[lbo-talk] Wherefore art thou, Megafauna? (human predation)

Somebody Somebody philos_case at yahoo.com
Fri Dec 26 11:42:03 PST 2008


Most of the credible pre-Clovis sites in the Americas only take as back to around as far 13,000 or 13,500 before the present. The Monte Verde site in S. America is suggestive that humans might have settled North America a few thousand years before this, but in the end, the more extravagant claims of Paleoindians living 20,000 or 30,000 years before present are extremely controversial.

The pure Clovis model has taken some hits, but I think, like some have said about vulgar Marxism, it's substantially a correct appraisal of the colonization of the America's. If some maritime populations pushed south along a coastal route a thousand or two thousand years before the main big game hunter gatherer culture, I don't think this really changes the picture as far as megafauna extinctions are concerned. It is, in the end, the latter group which is the prime suspect here.

As far as ground sloths are concerned, it's interesting to me that latest known mainland populations occurred in Chile, which presumably is the last part of the America's settled by the aboriginal Indians. And the most recent populations and species of ground sloth persisted in the large islands of the Caribbean, which weren't settled for another six thousand years after that. Incidentally, it may be I was off with the last occurrence of mainland ground sloths, they seem to have become extinct earlier than I thought, which simply pushes it back closer to the arrival of man:

Asynchronous extinction of late Quaternary sloths on continents and islands

David W. Steadman,*† Paul S. Martin,‡ Ross D. E. MacPhee,§ A. J. T. Jull,¶ H. Gregory McDonald,∥ Charles A. Woods,** Manuel Iturralde-Vinent,†† and Gregory W. L. Hodgins¶

Whatever the cause, it is extraordinary that dozens of genera of large mammals became extinct during the late Quaternary throughout the Western Hemisphere, including 90% of the genera of the xenarthran suborder Phyllophaga (sloths). Radiocarbon dates directly on dung, bones, or other tissue of extinct sloths place their “last appearance” datum at ≈11,000 radiocarbon years before present (yr BP) or slightly less in North America, ≈10,500 yr BP in South America, and ≈4,400 yr BP on West Indian islands. This asynchronous situation is not compatible with glacial–interglacial climate change forcing these extinctions, especially given the great elevational, latitudinal, and longitudinal variation of the sloth-bearing continental sites. Instead, the chronology of last appearance of extinct sloths, whether on continents or islands, more closely tracks the first arrival of people.

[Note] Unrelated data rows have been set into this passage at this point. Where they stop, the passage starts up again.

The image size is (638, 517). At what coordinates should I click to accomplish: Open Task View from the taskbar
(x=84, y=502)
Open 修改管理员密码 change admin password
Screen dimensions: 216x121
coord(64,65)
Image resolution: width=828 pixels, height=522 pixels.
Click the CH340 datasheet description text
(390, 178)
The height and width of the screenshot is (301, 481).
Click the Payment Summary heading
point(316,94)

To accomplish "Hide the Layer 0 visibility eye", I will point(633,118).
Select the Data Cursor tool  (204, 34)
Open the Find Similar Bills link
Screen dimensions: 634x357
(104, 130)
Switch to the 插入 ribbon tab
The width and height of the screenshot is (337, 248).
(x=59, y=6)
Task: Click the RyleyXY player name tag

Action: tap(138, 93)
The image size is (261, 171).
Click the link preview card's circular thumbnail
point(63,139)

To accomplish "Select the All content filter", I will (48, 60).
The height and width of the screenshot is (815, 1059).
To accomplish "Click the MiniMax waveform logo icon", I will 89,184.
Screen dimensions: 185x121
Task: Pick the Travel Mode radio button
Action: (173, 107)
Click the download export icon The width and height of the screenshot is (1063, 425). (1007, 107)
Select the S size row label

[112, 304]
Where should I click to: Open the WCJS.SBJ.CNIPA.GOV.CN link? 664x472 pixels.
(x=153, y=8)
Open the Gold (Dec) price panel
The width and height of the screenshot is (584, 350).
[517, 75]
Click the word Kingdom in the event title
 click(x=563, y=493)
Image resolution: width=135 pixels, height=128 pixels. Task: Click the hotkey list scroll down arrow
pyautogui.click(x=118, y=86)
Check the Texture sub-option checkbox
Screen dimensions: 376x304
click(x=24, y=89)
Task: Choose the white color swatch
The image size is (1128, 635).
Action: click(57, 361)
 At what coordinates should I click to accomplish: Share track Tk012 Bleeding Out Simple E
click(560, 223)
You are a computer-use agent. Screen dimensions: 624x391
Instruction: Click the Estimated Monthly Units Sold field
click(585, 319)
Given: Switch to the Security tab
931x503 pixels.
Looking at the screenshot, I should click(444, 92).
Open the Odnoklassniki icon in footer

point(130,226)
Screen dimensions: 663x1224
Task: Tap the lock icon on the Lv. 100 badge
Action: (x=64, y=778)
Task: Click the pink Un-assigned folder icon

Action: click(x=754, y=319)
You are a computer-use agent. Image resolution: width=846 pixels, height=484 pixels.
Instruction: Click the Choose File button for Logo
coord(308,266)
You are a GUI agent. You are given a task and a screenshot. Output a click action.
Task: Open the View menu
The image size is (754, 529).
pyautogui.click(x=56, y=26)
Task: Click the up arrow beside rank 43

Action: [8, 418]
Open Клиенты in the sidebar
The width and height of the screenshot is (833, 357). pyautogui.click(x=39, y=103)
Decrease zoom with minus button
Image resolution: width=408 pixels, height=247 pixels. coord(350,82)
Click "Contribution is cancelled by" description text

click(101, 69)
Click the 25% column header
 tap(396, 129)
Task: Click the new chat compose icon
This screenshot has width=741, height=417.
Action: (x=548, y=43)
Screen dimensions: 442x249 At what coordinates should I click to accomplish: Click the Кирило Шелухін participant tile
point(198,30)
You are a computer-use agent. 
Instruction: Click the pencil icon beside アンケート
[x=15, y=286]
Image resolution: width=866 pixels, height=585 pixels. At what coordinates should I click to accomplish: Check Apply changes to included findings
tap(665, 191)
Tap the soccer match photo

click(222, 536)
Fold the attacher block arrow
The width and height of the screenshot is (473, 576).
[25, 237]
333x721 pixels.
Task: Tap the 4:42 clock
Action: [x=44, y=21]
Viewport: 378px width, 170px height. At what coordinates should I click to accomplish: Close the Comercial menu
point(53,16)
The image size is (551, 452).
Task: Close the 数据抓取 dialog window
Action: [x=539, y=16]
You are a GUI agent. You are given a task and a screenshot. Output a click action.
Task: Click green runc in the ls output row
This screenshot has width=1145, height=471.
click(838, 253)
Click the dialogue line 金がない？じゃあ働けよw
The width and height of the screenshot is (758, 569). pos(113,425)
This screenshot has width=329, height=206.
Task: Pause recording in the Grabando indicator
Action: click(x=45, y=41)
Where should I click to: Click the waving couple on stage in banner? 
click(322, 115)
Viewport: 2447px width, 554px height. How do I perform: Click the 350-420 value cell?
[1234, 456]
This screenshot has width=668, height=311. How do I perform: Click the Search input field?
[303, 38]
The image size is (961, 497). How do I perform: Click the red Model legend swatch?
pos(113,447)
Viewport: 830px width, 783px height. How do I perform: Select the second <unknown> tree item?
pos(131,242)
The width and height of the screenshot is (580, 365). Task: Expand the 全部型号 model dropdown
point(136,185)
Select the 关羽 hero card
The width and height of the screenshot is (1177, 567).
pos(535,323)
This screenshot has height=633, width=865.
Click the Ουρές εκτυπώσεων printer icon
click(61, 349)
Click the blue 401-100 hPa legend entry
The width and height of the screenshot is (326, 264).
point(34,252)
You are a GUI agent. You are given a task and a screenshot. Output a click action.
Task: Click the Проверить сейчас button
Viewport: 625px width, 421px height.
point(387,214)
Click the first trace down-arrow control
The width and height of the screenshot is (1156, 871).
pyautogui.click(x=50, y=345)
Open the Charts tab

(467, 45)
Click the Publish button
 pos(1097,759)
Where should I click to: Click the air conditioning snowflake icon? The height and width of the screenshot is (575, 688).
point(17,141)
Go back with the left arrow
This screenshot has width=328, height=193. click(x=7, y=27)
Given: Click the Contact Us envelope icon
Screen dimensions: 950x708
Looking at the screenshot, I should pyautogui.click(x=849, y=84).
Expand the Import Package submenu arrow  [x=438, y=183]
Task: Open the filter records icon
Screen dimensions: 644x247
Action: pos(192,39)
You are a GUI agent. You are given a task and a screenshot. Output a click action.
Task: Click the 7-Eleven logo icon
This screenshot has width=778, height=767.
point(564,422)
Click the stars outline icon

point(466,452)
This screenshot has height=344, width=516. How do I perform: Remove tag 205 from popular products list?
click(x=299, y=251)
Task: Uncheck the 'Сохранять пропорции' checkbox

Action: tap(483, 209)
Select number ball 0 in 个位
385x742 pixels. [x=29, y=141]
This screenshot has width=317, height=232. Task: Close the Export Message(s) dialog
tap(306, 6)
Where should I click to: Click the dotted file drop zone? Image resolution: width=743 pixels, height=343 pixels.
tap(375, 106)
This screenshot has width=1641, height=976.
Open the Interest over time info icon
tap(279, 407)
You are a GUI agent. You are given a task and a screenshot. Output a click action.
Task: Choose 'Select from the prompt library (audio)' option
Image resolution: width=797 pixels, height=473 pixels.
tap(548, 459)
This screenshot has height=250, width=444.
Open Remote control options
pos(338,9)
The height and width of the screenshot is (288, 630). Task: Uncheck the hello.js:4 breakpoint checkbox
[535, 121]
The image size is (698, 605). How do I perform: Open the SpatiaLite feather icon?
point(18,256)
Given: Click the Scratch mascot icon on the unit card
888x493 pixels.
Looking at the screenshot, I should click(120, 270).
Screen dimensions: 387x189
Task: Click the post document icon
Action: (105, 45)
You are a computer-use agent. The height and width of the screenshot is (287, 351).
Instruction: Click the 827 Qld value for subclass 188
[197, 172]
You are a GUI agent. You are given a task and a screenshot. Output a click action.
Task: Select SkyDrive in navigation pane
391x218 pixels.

Link: <http://www.pubmedcentral.nih.gov/articlerender.fcgi?artid=1187974>

Also, some intriguing computer simulation research on how low density hunter gatherer populations could have driven large, slow reproducing animals to extinction:

In 2001, John Alroy set out to test this theory using computers once again, this time using better programs and newer technology. The parameters he set included "slow human population growth rates", "random hunting and low maximum hunting effort." The results seem to show that the carrying capacity of each inhabited region of North America may have been over extended by the growth of human populations. As such the accelerated extinction of big game animals, the focus of Paleoindian hunters, would have been inevitable. The tests Alroy performed resulted in varying distributions of extinction times for the late Pleistocene, however the most likely scenario involved three waves. The first wave of extinction would have occurred within 1000 years of human arrival, the second in the next few hundred years and the third would have involved hunting the few groups remaining. Varying factors such as "human induced habitat change," "the introduction of pandemic diseases to native herbivore species by humans" and "selective human hunting of individual prey species" were missing from the model Alroy presented. He theorized that a model with these factors added in would result in faster extinction rates with slower population growth necessary. His results were discounted by Donald Grayson, however, who found that although Alroy's model closely matches the data used, he assumes that all of the extinctions fall during the period after the arrival of the Clovis and uses over hunting to explain their demise despite the lack of evidence of hunting of certain species.

Recently another computer simulation was performed. This time the model included the body masses for a range of 198 extinct and 433 surviving species from around the world, as well as parameters for "maximal replacement rate and equilibrium density of mega faunal prey populations, density of human populations, maximal rate of off-take by human hunters, and relative naivety of prey." The model showed that the larger the species became the slower their reproduction rates would be, in turn dwindling their numbers and making them less able to cope with rapidly changing circumstances and social disruptions. All of these factors would explain the swift extinction rate of the large mammals as human hunters moved across the continent. The populations would have taken more time to rebuild than the large quantity of mammoth bones at sites like Blackwater suggests it took to kill them in. With a few sites of 15, 18 and 13 kills each it's easy to picture how animals such as the mammoth could have been wiped out in 1000 years assuming they were slow to reproduce. In addition the offspring would have been easy prey to carnivores such as the saber tooth tiger, leopard and the flat faced bear, who may have become more aggressive killers in competition with man.